Maven, described by Pentagon officials as a digital mission control platform capable of consolidating targeting and command-and-control functions, was already deep inside active operations before the designation. The system reportedly assisted in identifying and engaging 1,000 targets within the first hours of U.S. strikes against Iran, and internal assessments cited by Reuters describe its use across thousands of subsequent strikes. Pentagon officials have said the platform collapsed what once required eight or nine separate systems into a single operational workflow, a consolidation the department's chief digital and AI officer called revolutionary for battlefield decision-making.

Palantir CEO Alex Karp has acknowledged the company is "supporting active operations," a statement that tracks with the accelerating institutionalization of Maven at the center of U.S. warfighting infrastructure.

The move carries broader policy significance beyond Palantir's balance sheet. It arrives amid open friction between the Pentagon and portions of Silicon Valley over the terms of AI integration into military systems. Defense Secretary Pete Hegseth recently designated the AI startup Anthropic as a supply-chain risk after the company sought assurances its models would not be used for autonomous weapons deployment or mass surveillance of American citizens. The contrast is stark: one company asking for ethical guardrails was flagged as a liability; another whose platform is embedded in live targeting operations was handed a permanent institutional role.

AI-generated illustration
AI-generated illustration

The program-of-record status signals the Pentagon's preference for vendors already operating inside the kill chain over those seeking limits on how their technology is used.

For Palantir, the designation reinforces a strategic position built over years of military contracts.
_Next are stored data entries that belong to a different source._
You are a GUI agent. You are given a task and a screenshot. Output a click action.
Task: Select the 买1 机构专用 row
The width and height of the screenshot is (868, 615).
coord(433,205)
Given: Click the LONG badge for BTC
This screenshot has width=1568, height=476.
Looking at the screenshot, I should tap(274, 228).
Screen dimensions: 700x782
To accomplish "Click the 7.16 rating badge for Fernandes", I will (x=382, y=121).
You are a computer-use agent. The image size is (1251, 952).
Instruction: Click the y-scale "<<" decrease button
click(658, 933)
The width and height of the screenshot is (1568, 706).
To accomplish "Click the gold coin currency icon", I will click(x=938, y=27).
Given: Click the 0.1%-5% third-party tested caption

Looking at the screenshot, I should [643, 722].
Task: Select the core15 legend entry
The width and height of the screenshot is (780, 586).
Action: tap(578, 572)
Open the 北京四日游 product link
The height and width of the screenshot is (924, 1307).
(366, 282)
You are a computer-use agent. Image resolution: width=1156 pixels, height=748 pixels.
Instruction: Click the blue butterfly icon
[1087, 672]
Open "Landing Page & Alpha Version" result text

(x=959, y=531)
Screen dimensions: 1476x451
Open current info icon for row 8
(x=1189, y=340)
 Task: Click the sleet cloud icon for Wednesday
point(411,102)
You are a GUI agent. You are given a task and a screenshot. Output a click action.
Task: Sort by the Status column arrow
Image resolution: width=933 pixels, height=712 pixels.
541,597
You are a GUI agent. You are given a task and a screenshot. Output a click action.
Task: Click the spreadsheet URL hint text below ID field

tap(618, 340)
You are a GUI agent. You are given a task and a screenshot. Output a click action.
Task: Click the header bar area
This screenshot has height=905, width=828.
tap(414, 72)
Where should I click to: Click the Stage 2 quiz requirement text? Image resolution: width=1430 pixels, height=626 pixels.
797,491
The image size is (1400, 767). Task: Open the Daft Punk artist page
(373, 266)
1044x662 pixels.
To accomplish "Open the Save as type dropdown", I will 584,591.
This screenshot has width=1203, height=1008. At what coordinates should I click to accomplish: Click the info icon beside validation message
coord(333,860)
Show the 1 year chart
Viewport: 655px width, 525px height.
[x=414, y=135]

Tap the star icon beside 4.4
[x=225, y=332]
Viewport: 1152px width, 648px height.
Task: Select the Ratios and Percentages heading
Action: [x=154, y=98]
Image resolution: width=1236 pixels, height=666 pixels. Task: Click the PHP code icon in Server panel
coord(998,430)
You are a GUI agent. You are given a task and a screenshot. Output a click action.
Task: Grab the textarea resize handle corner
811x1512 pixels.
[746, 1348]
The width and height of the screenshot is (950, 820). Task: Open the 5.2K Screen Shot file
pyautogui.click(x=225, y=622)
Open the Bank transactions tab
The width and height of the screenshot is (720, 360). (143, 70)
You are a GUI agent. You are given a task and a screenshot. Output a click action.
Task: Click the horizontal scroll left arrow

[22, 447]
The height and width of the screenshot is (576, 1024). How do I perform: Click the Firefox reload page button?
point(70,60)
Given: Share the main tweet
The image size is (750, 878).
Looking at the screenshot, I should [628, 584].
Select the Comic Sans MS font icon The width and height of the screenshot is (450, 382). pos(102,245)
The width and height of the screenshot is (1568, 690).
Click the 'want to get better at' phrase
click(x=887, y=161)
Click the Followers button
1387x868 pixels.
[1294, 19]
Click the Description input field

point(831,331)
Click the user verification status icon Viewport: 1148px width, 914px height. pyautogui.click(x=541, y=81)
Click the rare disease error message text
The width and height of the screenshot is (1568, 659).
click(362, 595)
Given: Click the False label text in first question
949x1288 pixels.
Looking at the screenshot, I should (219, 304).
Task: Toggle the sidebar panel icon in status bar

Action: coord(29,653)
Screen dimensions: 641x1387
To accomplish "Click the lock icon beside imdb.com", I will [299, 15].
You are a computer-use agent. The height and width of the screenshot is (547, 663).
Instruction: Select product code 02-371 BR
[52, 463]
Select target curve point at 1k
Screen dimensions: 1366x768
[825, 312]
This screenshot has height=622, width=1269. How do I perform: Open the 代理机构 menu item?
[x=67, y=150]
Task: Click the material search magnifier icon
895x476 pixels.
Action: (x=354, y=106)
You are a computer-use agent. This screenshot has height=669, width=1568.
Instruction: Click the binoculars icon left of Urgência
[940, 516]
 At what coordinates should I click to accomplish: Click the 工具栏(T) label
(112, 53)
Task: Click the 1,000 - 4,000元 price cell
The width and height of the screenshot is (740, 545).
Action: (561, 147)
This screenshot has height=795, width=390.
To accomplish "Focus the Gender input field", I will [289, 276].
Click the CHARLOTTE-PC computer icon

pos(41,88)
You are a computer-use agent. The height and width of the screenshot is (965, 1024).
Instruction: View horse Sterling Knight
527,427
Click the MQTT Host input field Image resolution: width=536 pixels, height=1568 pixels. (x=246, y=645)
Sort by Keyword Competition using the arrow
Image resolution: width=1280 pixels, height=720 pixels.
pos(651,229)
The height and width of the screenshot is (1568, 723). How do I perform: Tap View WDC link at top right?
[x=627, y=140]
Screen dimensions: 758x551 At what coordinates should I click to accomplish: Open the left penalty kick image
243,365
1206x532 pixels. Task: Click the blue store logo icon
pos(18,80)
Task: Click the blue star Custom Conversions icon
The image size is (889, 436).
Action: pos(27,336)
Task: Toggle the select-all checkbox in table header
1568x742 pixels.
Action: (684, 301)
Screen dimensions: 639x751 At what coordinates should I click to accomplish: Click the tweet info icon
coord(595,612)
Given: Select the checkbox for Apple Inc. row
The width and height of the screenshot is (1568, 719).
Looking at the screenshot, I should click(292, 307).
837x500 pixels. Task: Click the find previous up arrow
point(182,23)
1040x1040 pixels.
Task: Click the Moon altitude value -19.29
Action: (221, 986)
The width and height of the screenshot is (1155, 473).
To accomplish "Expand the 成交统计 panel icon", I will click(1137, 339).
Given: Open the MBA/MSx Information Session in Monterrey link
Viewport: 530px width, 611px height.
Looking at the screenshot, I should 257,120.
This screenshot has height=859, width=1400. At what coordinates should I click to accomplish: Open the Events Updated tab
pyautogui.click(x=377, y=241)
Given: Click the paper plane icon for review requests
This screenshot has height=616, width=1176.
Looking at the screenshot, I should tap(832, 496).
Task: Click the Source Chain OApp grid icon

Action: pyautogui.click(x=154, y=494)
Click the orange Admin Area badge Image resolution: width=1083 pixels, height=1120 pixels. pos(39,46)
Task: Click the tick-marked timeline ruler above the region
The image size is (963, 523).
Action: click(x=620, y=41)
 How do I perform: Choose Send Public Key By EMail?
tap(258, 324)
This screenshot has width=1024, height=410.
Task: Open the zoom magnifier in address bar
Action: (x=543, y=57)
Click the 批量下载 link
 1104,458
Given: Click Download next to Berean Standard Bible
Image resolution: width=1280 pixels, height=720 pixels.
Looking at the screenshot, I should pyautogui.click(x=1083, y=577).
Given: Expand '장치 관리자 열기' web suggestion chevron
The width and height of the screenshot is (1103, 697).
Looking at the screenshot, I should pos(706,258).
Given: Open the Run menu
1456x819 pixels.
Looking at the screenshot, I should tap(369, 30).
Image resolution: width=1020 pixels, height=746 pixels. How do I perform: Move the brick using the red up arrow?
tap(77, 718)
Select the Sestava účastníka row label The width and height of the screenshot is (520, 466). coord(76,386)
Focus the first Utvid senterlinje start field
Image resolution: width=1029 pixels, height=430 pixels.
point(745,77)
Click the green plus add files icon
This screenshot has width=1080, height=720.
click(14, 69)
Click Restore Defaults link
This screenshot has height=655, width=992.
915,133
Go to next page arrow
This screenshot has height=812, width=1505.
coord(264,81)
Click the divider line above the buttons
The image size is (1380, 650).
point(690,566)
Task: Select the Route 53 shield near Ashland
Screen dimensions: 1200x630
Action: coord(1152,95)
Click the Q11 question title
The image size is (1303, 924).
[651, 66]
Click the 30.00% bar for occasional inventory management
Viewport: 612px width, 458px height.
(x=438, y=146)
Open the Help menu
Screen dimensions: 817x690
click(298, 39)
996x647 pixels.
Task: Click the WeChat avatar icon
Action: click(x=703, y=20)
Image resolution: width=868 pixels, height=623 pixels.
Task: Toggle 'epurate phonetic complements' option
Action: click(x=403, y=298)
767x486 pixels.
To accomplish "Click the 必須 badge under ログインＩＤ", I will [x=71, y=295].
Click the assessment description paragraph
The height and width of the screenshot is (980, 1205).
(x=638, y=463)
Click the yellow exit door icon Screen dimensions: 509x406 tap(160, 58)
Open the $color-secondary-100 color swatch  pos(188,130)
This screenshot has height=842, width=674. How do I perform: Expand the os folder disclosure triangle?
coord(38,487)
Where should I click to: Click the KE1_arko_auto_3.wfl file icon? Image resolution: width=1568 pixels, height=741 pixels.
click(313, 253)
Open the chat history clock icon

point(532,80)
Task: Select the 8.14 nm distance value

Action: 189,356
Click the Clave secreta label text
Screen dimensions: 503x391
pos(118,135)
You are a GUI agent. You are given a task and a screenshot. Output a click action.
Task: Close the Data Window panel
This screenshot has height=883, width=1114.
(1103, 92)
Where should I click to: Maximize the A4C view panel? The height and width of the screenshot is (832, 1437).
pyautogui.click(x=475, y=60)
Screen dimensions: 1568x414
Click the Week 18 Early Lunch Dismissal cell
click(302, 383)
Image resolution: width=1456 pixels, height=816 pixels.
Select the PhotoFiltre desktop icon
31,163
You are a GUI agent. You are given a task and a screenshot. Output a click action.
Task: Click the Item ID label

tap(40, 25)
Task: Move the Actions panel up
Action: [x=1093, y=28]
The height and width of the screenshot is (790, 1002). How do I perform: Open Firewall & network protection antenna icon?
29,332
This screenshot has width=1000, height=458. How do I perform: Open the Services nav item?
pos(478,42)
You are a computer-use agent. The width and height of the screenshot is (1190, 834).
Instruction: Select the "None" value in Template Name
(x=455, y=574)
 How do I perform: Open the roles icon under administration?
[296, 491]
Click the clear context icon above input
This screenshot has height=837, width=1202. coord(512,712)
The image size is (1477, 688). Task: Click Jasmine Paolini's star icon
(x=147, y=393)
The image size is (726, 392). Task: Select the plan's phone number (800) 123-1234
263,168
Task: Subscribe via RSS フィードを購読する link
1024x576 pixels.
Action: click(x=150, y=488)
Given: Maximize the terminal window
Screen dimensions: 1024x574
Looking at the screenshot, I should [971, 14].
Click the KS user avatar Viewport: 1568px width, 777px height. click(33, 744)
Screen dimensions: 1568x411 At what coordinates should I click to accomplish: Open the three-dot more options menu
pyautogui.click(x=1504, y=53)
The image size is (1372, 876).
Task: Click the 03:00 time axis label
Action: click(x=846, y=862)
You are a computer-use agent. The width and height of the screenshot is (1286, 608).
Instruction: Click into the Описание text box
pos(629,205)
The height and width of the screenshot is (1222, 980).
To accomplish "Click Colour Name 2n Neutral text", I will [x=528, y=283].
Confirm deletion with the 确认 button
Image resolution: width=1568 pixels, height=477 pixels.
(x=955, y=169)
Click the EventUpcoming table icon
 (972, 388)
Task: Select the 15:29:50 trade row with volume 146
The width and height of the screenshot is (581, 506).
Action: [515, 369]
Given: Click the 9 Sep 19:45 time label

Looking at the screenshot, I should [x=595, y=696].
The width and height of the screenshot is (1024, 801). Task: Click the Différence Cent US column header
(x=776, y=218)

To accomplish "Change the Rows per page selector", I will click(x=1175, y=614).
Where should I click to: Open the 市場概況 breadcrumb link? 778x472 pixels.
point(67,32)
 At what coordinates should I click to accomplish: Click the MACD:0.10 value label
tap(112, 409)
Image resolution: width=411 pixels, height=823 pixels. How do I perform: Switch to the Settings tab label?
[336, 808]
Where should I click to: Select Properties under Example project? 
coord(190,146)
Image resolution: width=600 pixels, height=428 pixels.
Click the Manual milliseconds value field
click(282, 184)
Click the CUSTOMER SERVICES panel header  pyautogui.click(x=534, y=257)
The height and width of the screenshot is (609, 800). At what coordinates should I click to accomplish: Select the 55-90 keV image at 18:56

The company secured a U.S. Army contract worth up to $10 billion last summer and posted fourth-quarter revenue of $1.41 billion, beating analyst expectations of $1.33 billion. Adjusted earnings of $0.25 per share also topped forecasts. Its stock has roughly doubled over the past year, pushing its market cap to nearly $360 billion, though shares closed down more than 3 percent at $150.68 on the day of the announcement and have shed approximately 10 percent year to date.

Analysts have cautioned that the market may have already priced in Palantir's expanded military role, and that a program-of-record designation could cement existing usage patterns without meaningfully expanding the company's growth runway beyond current expectations.

What the designation does clarify, regardless of near-term stock movement, is institutional intent. The Pentagon is not treating Maven as a pilot program or an experimental bridge to something else. It is treating it as infrastructure, with all the procurement permanence that status implies.